__Dataset__

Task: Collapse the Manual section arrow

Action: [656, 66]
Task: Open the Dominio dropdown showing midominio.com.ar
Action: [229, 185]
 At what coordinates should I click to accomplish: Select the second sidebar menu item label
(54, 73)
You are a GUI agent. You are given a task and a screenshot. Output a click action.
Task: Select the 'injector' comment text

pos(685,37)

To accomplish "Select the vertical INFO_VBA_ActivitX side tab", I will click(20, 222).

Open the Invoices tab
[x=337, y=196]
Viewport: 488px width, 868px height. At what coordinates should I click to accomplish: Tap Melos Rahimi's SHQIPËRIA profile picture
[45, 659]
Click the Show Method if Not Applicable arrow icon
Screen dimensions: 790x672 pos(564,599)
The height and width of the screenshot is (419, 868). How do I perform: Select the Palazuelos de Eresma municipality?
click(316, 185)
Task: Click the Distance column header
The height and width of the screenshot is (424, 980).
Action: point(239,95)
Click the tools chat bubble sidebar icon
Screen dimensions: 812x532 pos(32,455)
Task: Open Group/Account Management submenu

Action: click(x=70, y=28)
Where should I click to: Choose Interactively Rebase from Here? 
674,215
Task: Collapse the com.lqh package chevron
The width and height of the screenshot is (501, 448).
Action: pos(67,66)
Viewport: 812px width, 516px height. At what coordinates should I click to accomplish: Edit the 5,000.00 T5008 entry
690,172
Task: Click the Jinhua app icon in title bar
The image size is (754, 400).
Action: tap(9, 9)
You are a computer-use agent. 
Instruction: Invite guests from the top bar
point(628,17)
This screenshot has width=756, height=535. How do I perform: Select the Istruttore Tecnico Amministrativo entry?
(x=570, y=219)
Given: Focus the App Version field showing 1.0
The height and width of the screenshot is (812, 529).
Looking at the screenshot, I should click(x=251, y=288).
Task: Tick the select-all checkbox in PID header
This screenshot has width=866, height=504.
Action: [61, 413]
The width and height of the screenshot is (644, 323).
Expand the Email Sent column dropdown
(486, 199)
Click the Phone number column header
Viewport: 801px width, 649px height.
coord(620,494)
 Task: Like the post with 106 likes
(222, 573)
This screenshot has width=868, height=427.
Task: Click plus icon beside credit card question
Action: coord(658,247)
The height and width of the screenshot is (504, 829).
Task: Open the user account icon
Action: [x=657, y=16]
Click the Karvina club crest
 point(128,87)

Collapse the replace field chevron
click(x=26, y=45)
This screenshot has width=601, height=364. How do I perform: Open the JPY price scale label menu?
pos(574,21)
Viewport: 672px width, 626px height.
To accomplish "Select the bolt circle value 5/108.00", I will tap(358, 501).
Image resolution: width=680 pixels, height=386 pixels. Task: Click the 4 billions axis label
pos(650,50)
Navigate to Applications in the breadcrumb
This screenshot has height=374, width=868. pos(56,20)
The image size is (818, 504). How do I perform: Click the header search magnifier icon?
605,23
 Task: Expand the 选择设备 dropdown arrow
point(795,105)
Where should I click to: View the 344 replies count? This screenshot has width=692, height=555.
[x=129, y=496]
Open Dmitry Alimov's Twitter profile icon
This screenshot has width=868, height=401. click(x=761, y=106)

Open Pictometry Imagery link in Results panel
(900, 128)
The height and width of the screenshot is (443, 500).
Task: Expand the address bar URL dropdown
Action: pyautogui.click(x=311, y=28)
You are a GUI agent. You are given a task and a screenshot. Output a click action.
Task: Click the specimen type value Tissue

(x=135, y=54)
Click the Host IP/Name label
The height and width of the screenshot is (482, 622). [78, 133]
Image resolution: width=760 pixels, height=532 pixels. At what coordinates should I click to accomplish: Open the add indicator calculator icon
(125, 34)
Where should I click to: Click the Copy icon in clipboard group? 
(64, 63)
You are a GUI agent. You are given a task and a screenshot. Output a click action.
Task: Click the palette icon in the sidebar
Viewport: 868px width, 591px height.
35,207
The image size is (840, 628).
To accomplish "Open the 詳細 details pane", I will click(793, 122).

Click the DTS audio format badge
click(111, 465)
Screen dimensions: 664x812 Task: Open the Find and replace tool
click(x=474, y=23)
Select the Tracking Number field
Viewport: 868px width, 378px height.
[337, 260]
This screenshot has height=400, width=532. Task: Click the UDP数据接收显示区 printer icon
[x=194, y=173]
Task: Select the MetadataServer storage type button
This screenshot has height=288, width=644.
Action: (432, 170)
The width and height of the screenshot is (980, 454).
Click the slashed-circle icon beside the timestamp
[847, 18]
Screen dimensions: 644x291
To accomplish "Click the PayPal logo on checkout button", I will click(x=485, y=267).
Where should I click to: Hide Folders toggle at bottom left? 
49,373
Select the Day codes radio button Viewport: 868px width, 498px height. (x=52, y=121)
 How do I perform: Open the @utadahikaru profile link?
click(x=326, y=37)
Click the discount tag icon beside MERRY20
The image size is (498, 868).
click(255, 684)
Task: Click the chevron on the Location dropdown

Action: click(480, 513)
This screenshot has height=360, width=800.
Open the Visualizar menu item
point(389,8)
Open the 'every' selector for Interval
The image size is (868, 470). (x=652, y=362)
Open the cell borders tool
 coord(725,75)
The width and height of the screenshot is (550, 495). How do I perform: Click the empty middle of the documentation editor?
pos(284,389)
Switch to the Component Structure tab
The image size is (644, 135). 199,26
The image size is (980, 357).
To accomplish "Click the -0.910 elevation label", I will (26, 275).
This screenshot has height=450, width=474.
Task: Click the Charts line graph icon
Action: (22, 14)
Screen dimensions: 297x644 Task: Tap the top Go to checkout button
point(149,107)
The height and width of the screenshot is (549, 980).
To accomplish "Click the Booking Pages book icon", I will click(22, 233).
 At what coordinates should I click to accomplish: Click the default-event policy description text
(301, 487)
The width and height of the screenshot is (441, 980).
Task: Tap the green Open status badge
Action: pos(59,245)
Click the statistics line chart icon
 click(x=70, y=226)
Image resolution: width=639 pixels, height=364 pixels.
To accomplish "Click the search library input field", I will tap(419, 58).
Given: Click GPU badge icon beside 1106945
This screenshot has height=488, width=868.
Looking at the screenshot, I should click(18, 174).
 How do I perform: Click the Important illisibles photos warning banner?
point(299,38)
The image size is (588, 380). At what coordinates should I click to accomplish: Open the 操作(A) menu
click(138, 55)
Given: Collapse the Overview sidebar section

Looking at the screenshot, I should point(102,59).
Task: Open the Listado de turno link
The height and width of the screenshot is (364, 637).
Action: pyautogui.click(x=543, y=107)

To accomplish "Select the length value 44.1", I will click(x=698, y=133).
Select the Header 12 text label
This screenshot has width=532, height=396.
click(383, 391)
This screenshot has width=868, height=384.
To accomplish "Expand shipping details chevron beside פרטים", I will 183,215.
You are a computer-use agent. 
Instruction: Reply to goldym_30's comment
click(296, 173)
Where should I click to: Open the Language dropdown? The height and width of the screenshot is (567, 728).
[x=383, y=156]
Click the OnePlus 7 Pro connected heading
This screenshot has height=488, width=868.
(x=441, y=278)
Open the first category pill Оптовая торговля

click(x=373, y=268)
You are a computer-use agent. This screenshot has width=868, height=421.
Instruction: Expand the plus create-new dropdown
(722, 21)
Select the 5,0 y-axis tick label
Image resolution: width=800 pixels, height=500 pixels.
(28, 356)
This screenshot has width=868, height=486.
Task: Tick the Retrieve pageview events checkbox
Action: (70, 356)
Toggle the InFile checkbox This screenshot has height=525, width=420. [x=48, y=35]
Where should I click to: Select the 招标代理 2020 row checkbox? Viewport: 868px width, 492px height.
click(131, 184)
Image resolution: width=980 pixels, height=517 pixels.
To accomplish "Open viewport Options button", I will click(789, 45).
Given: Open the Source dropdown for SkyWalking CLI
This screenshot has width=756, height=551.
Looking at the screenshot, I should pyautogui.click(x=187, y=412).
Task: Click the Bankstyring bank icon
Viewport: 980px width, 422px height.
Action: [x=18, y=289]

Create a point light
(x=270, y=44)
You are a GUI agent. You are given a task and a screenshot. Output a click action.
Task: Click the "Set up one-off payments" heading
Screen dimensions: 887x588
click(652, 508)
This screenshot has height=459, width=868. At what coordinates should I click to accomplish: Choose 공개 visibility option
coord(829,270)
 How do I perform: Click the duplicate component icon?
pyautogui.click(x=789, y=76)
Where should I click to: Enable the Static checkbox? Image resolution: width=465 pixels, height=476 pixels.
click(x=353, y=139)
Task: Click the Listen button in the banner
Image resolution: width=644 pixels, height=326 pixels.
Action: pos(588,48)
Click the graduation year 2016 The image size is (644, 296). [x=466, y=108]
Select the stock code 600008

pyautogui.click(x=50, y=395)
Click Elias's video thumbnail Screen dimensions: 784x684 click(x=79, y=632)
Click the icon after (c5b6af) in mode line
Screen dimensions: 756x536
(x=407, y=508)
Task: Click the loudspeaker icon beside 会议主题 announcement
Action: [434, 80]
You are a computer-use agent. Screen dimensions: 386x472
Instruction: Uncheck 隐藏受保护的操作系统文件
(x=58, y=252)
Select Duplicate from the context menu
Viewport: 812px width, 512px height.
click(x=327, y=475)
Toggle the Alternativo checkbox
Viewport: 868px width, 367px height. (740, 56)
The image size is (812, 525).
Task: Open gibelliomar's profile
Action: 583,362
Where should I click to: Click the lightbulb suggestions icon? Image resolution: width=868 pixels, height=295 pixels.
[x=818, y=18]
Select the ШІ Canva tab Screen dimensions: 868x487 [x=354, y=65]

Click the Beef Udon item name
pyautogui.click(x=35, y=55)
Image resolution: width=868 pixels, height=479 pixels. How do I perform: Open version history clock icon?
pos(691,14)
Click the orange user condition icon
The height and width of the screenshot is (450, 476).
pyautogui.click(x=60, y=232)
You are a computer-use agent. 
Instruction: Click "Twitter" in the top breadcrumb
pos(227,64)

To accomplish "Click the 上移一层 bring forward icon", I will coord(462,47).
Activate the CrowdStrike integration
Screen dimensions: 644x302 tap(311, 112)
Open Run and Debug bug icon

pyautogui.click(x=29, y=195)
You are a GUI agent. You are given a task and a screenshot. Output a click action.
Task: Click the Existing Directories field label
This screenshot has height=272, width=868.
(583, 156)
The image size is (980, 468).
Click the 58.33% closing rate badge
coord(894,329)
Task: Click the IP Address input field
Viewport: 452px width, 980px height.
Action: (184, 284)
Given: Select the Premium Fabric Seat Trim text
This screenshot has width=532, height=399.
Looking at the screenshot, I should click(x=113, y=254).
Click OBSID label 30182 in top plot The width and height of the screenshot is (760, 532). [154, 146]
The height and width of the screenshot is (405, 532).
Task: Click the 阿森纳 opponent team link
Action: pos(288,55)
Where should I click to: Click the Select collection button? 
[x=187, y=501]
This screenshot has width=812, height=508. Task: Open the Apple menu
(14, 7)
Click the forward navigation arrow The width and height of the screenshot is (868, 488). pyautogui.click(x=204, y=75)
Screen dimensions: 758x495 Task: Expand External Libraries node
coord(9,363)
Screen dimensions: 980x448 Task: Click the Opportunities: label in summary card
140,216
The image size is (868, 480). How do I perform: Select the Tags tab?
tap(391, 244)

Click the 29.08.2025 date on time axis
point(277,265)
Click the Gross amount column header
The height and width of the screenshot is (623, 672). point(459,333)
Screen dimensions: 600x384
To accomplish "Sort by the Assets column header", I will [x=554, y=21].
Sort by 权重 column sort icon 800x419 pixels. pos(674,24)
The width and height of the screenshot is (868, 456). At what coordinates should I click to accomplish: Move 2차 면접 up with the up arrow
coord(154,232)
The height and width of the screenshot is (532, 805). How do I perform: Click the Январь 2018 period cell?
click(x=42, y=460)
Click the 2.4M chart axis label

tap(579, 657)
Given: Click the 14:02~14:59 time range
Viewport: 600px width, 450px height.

__Prompt__
Quote, with nothing altered, all lines from the start of the entries to the line that carries "Task: Tick the select-all", inclusive.

__Written reply__
Task: Collapse the Manual section arrow

Action: [656, 66]
Task: Open the Dominio dropdown showing midominio.com.ar
Action: [229, 185]
 At what coordinates should I click to accomplish: Select the second sidebar menu item label
(54, 73)
You are a GUI agent. You are given a task and a screenshot. Output a click action.
Task: Select the 'injector' comment text

pos(685,37)

To accomplish "Select the vertical INFO_VBA_ActivitX side tab", I will click(20, 222).

Open the Invoices tab
[x=337, y=196]
Viewport: 488px width, 868px height. At what coordinates should I click to accomplish: Tap Melos Rahimi's SHQIPËRIA profile picture
[45, 659]
Click the Show Method if Not Applicable arrow icon
Screen dimensions: 790x672 pos(564,599)
The height and width of the screenshot is (419, 868). How do I perform: Select the Palazuelos de Eresma municipality?
click(316, 185)
Task: Click the Distance column header
The height and width of the screenshot is (424, 980).
Action: point(239,95)
Click the tools chat bubble sidebar icon
Screen dimensions: 812x532 pos(32,455)
Task: Open Group/Account Management submenu

Action: click(x=70, y=28)
Where should I click to: Choose Interactively Rebase from Here? 
674,215
Task: Collapse the com.lqh package chevron
The width and height of the screenshot is (501, 448).
Action: pos(67,66)
Viewport: 812px width, 516px height. At what coordinates should I click to accomplish: Edit the 5,000.00 T5008 entry
690,172
Task: Click the Jinhua app icon in title bar
The image size is (754, 400).
Action: tap(9, 9)
You are a computer-use agent. 
Instruction: Invite guests from the top bar
point(628,17)
This screenshot has width=756, height=535. How do I perform: Select the Istruttore Tecnico Amministrativo entry?
(x=570, y=219)
Given: Focus the App Version field showing 1.0
The height and width of the screenshot is (812, 529).
Looking at the screenshot, I should click(x=251, y=288).
Task: Tick the select-all checkbox in PID header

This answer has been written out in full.